* What needs to be done *
Return the lines of the listing below exactly as they appear, beginning at the one with "Click the double-dash signature separator" and stopping after the one with "Instruction: Copy selection"; do not include pictures.

* Supplied material *
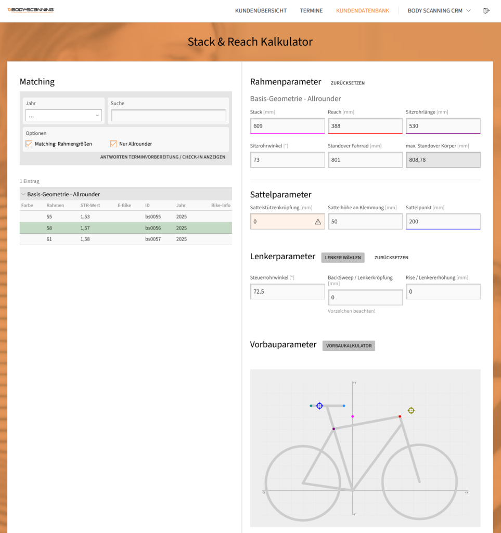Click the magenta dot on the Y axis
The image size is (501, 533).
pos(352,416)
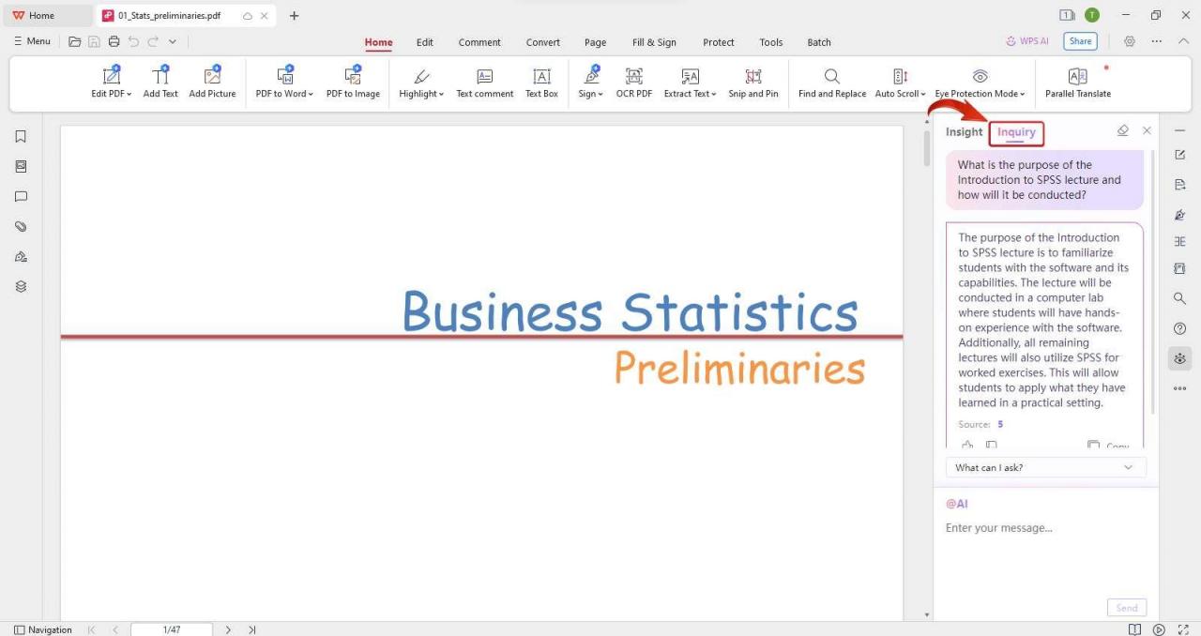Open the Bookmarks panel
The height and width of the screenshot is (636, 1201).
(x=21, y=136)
==
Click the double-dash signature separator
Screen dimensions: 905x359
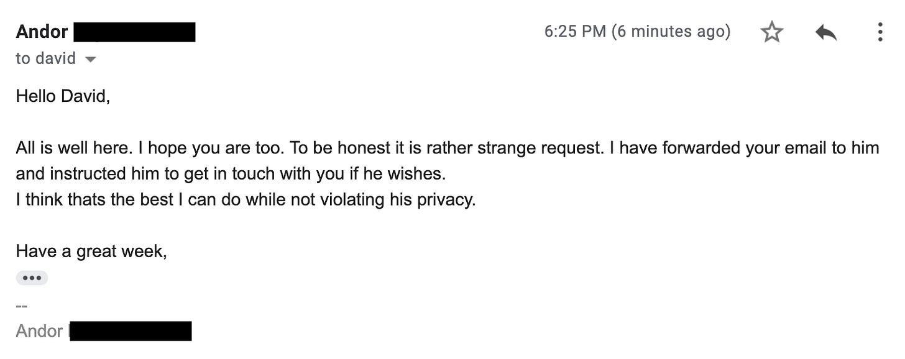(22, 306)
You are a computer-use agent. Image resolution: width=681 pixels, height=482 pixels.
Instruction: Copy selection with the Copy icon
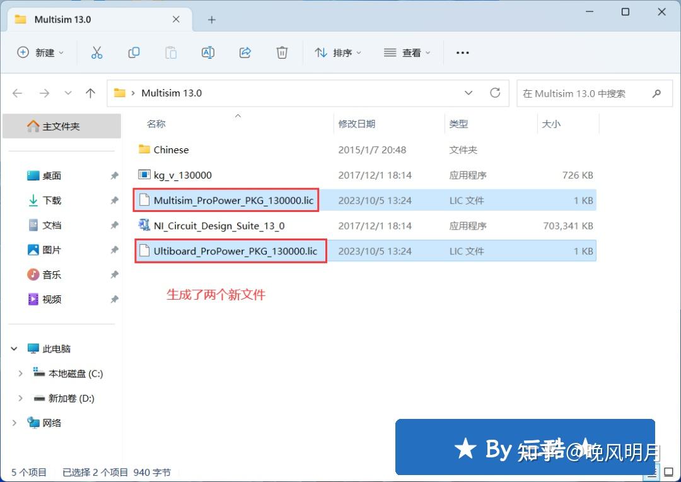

* Expected answer *
Click the double-dash signature separator
Screen dimensions: 905x359
(22, 306)
You are a computer-use agent. Image resolution: width=681 pixels, height=482 pixels.
Instruction: Copy selection with the Copy icon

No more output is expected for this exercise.